» **What to produce**
Below are the records; repeat them in full, exactly.

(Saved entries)
-*-*-
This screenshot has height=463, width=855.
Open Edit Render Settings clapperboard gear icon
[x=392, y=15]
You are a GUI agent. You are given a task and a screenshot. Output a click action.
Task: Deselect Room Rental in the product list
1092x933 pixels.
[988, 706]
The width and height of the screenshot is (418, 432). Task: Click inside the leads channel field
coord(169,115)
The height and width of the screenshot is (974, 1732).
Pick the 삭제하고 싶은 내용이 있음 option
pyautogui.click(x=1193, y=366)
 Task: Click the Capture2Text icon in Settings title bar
-*-*-
» **Response to the task**
This screenshot has height=463, width=855.
Open Edit Render Settings clapperboard gear icon
[x=392, y=15]
You are a GUI agent. You are given a task and a screenshot. Output a click action.
Task: Deselect Room Rental in the product list
1092x933 pixels.
[988, 706]
The width and height of the screenshot is (418, 432). Task: Click inside the leads channel field
coord(169,115)
The height and width of the screenshot is (974, 1732).
Pick the 삭제하고 싶은 내용이 있음 option
pyautogui.click(x=1193, y=366)
 Task: Click the Capture2Text icon in Settings title bar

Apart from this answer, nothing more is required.